Data entries:
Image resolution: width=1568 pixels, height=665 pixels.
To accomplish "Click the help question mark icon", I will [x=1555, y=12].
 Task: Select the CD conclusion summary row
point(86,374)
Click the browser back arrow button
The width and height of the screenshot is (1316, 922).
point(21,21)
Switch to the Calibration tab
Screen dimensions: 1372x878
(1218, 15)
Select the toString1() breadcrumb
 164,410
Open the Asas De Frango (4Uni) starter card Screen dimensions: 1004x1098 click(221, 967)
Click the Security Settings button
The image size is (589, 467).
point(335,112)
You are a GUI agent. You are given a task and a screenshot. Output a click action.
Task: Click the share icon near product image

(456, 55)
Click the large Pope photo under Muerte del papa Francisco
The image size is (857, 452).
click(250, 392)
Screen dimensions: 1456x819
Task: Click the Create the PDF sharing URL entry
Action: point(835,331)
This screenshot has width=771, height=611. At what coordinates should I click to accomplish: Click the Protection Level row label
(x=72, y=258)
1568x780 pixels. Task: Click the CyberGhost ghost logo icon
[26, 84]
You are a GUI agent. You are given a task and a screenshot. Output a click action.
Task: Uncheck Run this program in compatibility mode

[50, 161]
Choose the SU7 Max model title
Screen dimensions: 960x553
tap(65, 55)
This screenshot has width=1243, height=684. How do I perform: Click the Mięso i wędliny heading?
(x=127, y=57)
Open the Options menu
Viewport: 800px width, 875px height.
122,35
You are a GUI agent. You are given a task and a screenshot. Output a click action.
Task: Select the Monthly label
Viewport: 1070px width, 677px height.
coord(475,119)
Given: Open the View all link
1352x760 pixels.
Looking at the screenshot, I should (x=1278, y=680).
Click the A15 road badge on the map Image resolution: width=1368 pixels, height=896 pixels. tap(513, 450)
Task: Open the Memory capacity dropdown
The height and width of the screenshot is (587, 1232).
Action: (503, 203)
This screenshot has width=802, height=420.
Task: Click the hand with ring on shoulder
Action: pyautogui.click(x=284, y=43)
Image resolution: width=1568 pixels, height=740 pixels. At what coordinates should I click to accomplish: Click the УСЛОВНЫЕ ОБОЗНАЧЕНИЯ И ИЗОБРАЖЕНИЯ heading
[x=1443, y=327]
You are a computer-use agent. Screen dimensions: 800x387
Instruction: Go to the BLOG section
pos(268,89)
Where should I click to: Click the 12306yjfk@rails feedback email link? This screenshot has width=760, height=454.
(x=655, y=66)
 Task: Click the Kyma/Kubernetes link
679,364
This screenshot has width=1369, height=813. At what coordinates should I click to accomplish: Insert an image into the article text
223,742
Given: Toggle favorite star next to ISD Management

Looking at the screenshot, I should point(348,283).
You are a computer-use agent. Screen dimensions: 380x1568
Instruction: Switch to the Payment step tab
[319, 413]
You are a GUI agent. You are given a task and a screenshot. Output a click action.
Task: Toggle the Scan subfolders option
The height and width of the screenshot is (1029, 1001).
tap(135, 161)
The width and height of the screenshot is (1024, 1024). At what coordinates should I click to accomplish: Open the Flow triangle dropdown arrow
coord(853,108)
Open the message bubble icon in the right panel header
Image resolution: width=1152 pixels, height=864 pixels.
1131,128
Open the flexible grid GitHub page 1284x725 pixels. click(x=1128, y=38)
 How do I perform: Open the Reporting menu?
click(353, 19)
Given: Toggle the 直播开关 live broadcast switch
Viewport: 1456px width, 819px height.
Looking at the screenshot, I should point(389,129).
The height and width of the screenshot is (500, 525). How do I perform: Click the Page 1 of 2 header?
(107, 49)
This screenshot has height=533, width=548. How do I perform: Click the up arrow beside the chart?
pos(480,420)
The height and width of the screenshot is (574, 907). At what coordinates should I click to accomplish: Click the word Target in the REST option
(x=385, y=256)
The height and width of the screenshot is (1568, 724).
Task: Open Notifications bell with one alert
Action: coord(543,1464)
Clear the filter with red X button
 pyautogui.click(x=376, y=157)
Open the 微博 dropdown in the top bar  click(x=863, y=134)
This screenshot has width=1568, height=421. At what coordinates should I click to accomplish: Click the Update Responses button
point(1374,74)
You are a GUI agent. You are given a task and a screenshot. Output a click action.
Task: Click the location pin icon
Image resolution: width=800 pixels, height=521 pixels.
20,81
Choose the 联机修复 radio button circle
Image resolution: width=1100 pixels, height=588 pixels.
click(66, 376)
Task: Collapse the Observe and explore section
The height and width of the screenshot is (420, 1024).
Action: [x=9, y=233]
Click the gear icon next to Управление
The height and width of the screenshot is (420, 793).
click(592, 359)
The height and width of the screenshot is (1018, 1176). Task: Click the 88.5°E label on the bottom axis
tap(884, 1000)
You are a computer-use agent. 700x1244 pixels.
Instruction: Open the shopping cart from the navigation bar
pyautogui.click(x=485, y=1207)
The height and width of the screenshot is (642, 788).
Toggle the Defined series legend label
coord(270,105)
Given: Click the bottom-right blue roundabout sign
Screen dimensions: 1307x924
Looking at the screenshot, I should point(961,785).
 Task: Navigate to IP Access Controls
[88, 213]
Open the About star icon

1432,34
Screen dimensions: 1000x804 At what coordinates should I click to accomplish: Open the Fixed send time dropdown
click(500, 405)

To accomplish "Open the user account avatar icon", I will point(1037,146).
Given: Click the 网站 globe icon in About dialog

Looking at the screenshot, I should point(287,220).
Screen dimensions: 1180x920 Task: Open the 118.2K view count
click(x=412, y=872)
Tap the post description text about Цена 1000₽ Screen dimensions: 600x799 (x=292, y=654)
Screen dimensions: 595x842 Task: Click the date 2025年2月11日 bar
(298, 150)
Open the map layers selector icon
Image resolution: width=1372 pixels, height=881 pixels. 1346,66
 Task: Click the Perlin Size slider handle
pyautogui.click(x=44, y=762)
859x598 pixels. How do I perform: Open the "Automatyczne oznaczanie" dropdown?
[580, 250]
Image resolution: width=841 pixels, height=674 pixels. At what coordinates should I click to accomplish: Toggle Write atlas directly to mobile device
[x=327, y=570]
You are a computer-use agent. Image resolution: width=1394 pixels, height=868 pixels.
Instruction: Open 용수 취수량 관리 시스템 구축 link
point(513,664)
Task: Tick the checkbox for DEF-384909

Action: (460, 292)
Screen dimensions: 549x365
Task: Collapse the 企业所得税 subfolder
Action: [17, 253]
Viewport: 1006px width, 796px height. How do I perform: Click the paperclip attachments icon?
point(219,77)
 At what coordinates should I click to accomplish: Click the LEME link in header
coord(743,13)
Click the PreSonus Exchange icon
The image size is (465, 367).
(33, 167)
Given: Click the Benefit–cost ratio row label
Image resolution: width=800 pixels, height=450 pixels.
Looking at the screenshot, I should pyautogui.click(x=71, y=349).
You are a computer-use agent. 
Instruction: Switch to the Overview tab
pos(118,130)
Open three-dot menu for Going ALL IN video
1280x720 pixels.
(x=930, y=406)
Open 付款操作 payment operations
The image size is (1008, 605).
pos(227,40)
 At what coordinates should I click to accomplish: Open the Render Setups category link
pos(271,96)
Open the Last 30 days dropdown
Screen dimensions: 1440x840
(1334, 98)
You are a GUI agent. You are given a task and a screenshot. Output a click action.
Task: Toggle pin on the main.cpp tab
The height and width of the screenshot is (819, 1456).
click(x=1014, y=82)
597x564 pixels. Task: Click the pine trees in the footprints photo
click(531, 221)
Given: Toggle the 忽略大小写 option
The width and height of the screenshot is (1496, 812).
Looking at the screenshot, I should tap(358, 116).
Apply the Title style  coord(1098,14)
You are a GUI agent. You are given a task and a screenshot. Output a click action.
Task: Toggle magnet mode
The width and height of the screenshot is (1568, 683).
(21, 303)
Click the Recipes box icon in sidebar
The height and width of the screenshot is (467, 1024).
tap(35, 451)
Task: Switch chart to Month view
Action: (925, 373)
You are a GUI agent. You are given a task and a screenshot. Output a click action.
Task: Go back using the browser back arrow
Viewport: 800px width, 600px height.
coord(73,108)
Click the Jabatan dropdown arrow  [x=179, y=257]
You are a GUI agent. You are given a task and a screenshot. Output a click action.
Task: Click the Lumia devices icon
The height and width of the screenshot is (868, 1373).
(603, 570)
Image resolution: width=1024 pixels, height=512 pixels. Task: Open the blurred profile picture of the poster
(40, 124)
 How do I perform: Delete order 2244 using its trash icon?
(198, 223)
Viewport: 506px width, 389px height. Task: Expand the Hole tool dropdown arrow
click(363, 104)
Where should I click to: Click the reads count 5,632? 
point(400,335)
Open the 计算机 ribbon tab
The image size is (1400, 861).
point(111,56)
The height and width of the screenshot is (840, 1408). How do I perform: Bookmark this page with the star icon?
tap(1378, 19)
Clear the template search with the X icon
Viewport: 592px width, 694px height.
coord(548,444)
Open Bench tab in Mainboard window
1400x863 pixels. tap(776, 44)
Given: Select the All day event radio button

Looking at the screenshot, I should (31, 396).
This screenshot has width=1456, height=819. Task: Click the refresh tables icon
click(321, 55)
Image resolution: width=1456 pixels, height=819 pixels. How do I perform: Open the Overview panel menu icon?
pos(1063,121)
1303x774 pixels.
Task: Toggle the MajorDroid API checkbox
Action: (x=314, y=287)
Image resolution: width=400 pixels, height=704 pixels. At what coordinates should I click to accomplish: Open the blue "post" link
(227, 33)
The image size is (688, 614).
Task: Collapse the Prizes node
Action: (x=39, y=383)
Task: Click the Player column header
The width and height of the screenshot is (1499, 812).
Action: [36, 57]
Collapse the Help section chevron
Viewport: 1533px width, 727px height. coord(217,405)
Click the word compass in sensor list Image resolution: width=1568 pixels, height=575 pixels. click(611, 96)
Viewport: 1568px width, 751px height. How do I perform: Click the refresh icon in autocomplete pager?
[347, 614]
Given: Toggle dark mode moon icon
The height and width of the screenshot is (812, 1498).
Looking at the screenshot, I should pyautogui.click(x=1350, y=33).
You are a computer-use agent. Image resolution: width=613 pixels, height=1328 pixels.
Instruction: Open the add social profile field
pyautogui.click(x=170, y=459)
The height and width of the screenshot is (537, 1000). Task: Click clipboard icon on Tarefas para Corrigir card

Requirements: Echo back every line of the listing above, unchanged, from the line containing "Clear the filter with red X button" through the line containing "tap(884, 1000)", with both of those lines included.

Expected answer:
Clear the filter with red X button
 pyautogui.click(x=376, y=157)
Open the 微博 dropdown in the top bar  click(x=863, y=134)
This screenshot has width=1568, height=421. At what coordinates should I click to accomplish: Click the Update Responses button
point(1374,74)
You are a GUI agent. You are given a task and a screenshot. Output a click action.
Task: Click the location pin icon
Image resolution: width=800 pixels, height=521 pixels.
20,81
Choose the 联机修复 radio button circle
Image resolution: width=1100 pixels, height=588 pixels.
click(66, 376)
Task: Collapse the Observe and explore section
The height and width of the screenshot is (420, 1024).
Action: [x=9, y=233]
Click the gear icon next to Управление
The height and width of the screenshot is (420, 793).
click(592, 359)
The height and width of the screenshot is (1018, 1176). Task: Click the 88.5°E label on the bottom axis
tap(884, 1000)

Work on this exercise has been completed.